Und damit beschreibt der Begriff eine der Grundlagen von SCRUM als agiler Methode: nämlich, dass die Teams im SCRUM-Prozess als kleine, selbstorganisierte Einheiten agieren sollen. Sie bekommen zwar von außen die Richtung vorgegeben, wie sie aber ihr gemeinsames Ziel erreichen, bleibt ihnen selbst überlassen. Genau wie bei den Teams im Rugby eben auch.

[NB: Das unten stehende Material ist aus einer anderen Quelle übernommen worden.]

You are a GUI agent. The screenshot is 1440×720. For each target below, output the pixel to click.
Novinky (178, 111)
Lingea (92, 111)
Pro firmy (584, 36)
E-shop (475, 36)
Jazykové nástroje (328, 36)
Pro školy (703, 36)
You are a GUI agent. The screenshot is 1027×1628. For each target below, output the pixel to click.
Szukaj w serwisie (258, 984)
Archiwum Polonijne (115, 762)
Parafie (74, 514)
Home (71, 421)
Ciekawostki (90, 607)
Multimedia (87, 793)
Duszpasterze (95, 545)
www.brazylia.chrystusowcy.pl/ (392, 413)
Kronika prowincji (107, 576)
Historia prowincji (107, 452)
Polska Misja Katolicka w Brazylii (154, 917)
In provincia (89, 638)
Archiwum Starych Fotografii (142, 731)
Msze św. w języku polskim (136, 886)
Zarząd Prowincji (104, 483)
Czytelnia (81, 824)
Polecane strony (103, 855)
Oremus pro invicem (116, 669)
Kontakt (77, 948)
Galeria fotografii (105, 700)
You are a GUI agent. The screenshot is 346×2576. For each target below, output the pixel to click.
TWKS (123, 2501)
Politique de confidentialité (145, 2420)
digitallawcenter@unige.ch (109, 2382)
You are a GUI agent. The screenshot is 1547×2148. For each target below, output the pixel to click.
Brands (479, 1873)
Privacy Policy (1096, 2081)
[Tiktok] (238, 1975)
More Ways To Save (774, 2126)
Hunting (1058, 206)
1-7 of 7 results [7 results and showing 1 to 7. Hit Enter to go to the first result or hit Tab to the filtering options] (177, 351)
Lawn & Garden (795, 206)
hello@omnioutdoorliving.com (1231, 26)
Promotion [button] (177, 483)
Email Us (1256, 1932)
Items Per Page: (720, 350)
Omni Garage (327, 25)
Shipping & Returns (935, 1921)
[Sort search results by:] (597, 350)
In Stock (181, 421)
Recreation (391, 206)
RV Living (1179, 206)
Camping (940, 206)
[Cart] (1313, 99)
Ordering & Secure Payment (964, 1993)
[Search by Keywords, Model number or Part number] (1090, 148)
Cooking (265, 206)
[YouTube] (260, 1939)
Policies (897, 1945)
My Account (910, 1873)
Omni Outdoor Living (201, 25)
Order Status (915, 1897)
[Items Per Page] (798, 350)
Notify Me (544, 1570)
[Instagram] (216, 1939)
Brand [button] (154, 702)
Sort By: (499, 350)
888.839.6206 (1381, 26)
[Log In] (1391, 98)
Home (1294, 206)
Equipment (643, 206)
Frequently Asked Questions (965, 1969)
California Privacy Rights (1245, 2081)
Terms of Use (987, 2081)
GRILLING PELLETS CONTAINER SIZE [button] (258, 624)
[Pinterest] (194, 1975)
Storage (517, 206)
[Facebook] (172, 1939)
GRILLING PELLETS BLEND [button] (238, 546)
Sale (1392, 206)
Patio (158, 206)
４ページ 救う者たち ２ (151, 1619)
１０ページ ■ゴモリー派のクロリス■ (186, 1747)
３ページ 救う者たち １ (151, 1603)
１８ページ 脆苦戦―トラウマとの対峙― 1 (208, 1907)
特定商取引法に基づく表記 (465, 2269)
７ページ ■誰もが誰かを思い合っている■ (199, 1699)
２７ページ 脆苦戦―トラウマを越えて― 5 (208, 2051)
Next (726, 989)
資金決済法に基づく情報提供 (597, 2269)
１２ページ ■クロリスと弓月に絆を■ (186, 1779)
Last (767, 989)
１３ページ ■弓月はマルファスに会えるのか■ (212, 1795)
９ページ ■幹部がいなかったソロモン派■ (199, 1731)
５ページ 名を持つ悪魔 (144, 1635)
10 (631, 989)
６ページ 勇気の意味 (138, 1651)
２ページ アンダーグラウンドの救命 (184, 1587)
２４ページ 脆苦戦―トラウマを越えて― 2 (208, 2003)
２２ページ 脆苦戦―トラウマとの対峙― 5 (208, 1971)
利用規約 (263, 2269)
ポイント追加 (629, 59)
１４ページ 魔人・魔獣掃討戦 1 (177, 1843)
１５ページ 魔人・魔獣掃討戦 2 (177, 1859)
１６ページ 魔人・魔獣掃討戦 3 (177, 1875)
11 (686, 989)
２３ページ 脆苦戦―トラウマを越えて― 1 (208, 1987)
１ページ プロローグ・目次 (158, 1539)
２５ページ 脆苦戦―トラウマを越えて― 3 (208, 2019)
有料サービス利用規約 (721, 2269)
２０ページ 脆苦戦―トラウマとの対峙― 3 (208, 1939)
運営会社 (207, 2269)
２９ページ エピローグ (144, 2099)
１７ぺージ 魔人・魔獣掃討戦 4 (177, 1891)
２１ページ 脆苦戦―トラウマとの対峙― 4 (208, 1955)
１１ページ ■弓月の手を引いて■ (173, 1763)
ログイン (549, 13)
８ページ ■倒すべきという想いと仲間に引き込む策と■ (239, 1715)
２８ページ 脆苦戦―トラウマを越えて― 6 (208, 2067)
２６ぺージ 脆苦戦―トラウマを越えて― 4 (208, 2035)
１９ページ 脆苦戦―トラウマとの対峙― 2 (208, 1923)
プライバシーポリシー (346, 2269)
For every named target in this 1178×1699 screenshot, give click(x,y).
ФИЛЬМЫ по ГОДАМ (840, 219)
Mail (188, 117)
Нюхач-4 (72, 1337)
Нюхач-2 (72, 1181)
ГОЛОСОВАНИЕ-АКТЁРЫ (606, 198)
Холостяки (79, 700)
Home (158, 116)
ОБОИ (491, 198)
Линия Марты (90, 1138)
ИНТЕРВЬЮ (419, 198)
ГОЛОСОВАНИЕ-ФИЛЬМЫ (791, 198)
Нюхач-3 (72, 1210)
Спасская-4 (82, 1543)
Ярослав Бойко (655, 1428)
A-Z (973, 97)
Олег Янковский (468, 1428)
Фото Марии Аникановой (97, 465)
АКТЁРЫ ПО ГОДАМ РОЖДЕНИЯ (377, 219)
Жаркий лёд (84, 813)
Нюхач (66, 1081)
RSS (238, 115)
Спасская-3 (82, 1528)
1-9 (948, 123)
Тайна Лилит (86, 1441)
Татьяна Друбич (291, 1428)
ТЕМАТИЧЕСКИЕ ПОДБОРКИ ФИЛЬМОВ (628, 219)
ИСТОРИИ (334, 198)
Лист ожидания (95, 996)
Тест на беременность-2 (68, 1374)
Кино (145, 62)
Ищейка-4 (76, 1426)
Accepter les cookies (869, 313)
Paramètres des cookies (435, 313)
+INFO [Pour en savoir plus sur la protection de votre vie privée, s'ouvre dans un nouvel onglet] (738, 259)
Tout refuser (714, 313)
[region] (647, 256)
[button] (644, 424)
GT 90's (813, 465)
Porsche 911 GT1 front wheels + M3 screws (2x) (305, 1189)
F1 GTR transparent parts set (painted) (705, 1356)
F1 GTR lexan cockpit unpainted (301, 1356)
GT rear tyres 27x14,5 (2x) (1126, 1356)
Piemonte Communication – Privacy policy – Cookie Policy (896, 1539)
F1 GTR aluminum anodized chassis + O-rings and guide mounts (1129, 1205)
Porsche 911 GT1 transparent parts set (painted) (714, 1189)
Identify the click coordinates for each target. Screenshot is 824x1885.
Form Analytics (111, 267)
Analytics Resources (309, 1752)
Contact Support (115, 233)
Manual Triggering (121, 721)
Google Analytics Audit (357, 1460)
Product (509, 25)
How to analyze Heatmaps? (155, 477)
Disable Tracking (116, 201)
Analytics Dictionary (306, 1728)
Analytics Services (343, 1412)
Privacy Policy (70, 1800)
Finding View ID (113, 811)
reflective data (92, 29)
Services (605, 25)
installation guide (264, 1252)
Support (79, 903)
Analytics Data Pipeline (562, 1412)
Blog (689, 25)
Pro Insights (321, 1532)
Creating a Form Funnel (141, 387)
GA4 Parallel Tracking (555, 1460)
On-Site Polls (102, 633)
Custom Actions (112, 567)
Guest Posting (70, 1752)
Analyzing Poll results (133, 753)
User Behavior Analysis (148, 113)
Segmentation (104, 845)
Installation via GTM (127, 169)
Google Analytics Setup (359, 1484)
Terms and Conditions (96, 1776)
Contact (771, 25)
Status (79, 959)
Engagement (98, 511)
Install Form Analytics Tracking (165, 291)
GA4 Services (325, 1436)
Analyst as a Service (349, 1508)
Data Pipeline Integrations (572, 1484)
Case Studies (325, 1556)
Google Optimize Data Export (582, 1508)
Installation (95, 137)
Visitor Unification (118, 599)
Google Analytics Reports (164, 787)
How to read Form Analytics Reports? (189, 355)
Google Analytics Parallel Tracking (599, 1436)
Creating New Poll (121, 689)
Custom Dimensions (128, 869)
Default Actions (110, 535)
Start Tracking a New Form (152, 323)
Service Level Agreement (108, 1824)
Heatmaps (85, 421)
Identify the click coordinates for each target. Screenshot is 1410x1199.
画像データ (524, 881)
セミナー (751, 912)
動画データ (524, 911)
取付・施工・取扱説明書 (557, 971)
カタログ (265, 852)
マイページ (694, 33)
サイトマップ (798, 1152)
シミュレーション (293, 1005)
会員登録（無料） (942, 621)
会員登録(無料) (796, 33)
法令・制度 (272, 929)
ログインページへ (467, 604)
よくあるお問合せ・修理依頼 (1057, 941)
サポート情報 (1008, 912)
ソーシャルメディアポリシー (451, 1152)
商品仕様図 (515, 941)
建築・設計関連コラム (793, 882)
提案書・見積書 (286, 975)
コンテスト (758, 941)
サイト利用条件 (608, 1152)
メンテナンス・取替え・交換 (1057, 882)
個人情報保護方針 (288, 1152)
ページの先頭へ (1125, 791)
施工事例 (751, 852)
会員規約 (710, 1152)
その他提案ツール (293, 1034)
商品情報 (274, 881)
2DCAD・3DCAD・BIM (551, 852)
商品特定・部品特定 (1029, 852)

SCRUM besteht im Wesentlichen aus 3 Bereichen: diese umfassen die 3 Rollen, die 3 Artefakte (oder Ergebnisse) sowie die 5 Aktivitäten (um die wir uns im nächsten Artikel kümmern). Im Folgenden gehen wie die ersten beiden Bereiche Schritt für Schritt durch.
SCRUM – Die 3 Rollen
Product Owner
In jedem Projekt gibt es einen Auftraggeber, der eine Vision hat und die Ziele und Anforderungen an das zu entwickelnde Produkt (oder die Dienstleistung) beschreibt und später auch die Zielerreichung beurteilt. Diese Rolle des Auftraggebers wird im SCRUM als “Product Owner” bezeichnet.
Anders als bei “klassischen” Vorgehensweisen, hat der Product Owner eine deutlich höhere Verantwortung für das Endergebnis. Denn er ist – über den Product Backlog – dafür verantwortlich, dass die richtigen Anforderungen in der richtigen Reihenfolge abgearbeitet werden.
Obwohl der Product Owner damit eine hohe Verantwortung für das Endergebnis hat, ist es hier aber wichtig darauf hinzuweisen, dass er nicht der Vorgesetzte des Teams ist und diesem auch keine Arbeitsanweisungen gibt!
Scrum Master
Die zweite Rolle in SCRUM ist der sogenannte “Scrum Master”. Seine Rolle wird häufig als die des Projektleiters missverstanden. Wichtig ist hier zu beachten, dass der Scrum Master zwar für die korrekte Einhaltung des Prozesses verantwortlich ist, alle Hindernisse, die dem Team bei seiner Arbeit im Weg stehen, beseitigt und das Team vor äußeren Eingriffen schützt. Anders als ein klassischer Projektleiter hat er aber nicht die Rolle des Chefs inne. Er vergibt also keine Arbeitspakete an die einzelnen Teammitglieder und überprüft auch nicht deren Umsetzung!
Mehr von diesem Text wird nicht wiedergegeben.